== WHAT YOU SHOULD DO ==
Present as a numbered list, with blank lines omitted, the lines of the data below starting at the line that contains "Select the cell containing James" and ending at the line that contains "(x=177, y=33)".

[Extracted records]
■ ■ ■ ■ ■

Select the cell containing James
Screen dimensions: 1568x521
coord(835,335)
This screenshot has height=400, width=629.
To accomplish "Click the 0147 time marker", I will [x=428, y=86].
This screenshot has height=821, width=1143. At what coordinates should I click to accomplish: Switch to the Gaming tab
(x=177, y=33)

■ ■ ■ ■ ■

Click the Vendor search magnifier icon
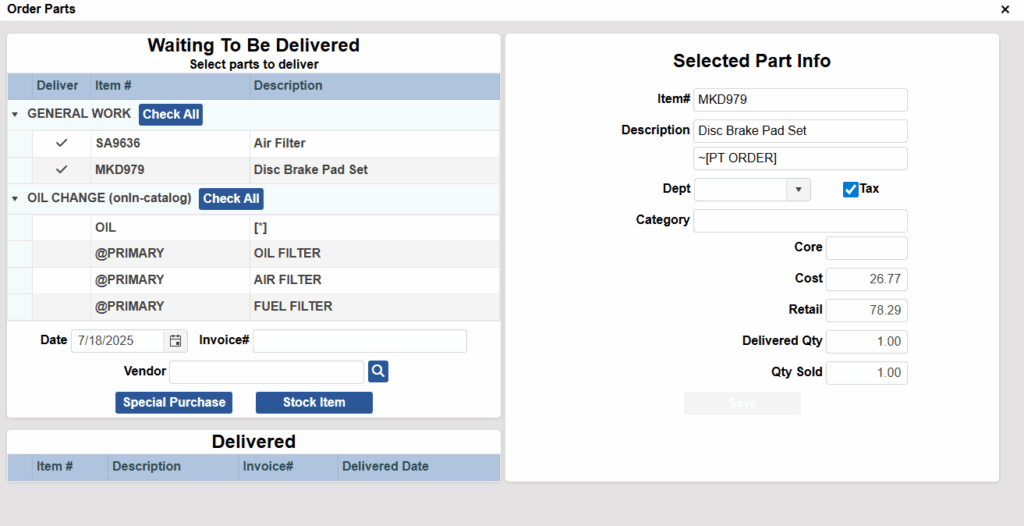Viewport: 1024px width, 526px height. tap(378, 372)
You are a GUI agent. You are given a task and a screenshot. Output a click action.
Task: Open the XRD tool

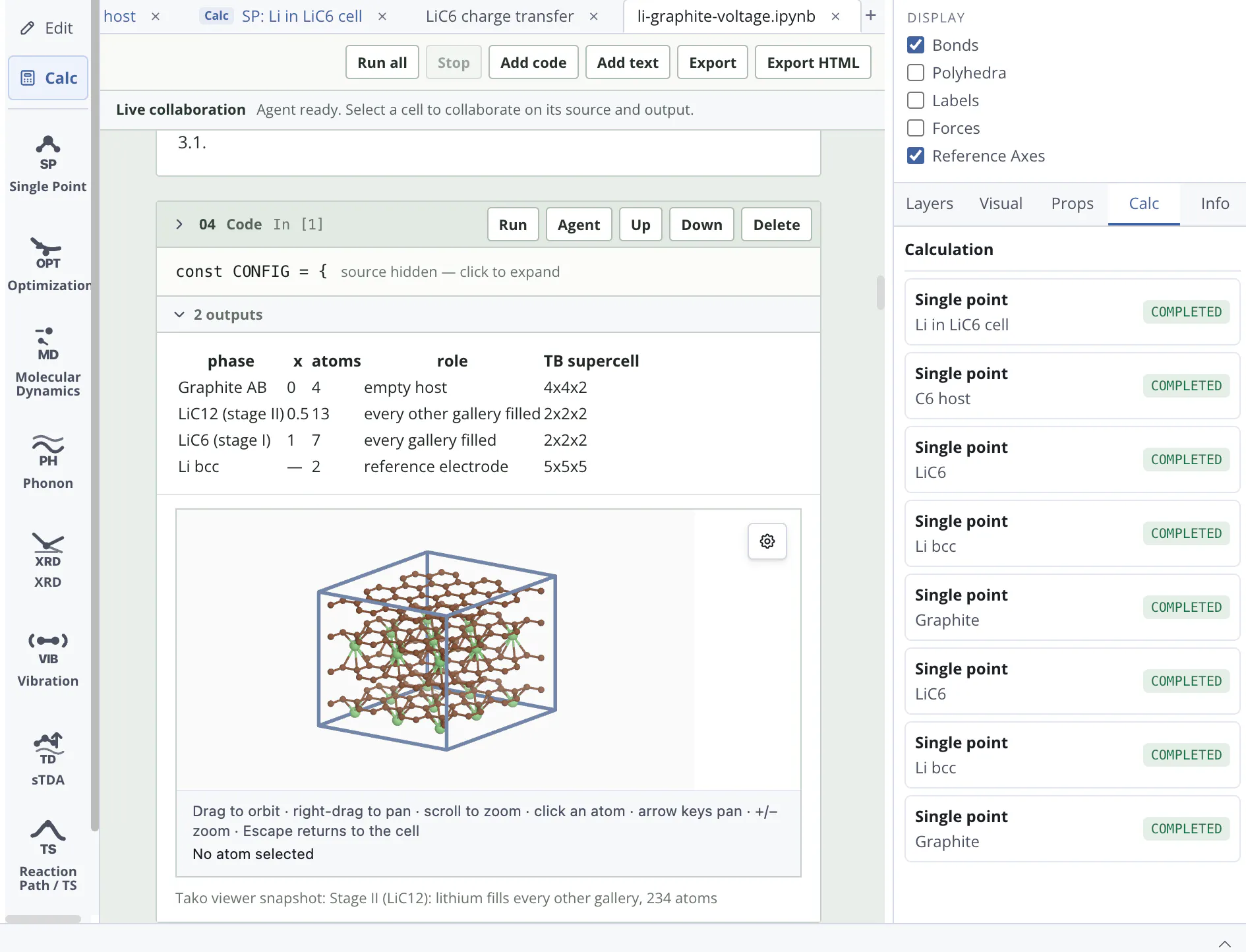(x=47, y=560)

■ ■ ■ ■ ■

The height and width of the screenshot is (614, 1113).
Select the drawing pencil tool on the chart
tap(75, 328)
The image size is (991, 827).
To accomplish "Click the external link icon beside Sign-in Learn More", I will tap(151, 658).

■ ■ ■ ■ ■

== TASK OUTPUT ==
1. Select the cell containing James
2. Screen dimensions: 1568x521
3. coord(835,335)
4. This screenshot has height=400, width=629.
5. To accomplish "Click the 0147 time marker", I will [x=428, y=86].
6. This screenshot has height=821, width=1143. At what coordinates should I click to accomplish: Switch to the Gaming tab
7. (x=177, y=33)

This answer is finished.